To save itself, Turkish government stabs hard-won democracy
The troubling trend of a 'deep state' in Turkey has flourished despite the recent graft probe of the country's government
The Turkish government’s troubled entry into an electoral campaign this year calls into question the government of Prime Minister Recep Tayyip Erdoğan’s capability to lead his country to a consolidated democracy at a time when anti-democratic measures are being taken to cover up the highly publicized corruption scandal.
A protracted political turmoil with no end in sight, Turkey’s top political leaders are accusing each other of heinous acts. The crisis risks scuttling the vulnerable democracy set up in this only Muslim NATO nation, thanks to the incumbent government’s political will to eradicate what was popularly known as a “deep state” – a clandestine network of military generals, judicial officials, journalists and other public figures.
The recent troublesome developments in Turkey clearly indicate that Erdoğan’s government didn’t only root anti-democratic forces out of state institutions; it is also now replacing them with his own tutelage.

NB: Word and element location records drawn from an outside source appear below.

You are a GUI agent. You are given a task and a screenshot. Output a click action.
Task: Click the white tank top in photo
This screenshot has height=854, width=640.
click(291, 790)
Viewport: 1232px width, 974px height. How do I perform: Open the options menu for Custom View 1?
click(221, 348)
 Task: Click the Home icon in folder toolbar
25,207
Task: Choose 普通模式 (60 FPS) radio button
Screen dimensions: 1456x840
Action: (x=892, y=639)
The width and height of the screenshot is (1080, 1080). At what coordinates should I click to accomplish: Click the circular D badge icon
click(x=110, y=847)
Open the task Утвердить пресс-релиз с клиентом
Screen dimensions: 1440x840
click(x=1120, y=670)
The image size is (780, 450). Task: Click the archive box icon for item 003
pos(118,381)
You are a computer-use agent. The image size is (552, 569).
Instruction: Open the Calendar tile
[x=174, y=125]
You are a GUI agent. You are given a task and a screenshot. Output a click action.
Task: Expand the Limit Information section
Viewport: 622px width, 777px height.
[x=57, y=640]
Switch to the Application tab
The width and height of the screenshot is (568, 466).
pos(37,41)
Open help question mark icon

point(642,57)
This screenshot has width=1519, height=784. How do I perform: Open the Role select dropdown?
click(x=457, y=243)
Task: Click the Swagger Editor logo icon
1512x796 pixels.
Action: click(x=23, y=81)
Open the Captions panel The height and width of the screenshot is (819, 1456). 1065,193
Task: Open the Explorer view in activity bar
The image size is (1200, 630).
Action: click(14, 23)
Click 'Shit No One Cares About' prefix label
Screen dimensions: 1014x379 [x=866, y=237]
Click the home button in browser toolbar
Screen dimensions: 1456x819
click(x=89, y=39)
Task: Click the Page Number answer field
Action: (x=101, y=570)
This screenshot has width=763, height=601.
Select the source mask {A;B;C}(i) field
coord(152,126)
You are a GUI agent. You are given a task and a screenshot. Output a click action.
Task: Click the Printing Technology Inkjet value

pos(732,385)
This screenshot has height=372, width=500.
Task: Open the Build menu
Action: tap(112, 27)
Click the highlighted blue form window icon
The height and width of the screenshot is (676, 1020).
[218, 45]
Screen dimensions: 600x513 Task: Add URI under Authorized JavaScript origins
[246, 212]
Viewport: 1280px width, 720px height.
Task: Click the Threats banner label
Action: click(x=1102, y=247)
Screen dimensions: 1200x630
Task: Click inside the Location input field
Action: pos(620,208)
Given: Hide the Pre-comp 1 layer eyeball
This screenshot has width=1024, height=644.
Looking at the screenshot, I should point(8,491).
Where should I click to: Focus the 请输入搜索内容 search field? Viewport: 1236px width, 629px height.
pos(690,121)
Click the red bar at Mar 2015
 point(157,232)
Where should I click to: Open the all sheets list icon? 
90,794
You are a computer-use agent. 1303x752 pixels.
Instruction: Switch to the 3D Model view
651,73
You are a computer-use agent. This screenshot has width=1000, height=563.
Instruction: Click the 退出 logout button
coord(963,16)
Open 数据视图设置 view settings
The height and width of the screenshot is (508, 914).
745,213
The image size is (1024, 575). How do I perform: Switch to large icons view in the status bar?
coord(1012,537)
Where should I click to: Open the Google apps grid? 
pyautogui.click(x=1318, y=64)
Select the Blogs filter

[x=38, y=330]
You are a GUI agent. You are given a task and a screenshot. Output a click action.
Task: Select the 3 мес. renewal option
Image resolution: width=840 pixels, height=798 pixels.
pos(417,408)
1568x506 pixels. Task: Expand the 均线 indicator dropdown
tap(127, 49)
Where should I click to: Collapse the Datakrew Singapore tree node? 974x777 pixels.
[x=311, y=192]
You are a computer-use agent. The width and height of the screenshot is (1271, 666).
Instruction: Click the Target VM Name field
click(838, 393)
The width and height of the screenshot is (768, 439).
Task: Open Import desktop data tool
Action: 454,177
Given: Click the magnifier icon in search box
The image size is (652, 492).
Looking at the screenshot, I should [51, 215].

Initial omens point to 'deep state' formation
Initial omens in the past few years displayed the government’s intention to build its own party regime in every field of the public and private sector. This troubling trend has picked up a momentum with four factors in the past six months.
The first challenge to the government of Erdoğan was protests linked to Gezi Park near Istanbul’s famed Taksim Square. Government’s heavy-handed response to suppress the peaceful protesters turned violent. The protests spread to Turkey’s almost every province and more than 3.5 million people participated in the demonstrations.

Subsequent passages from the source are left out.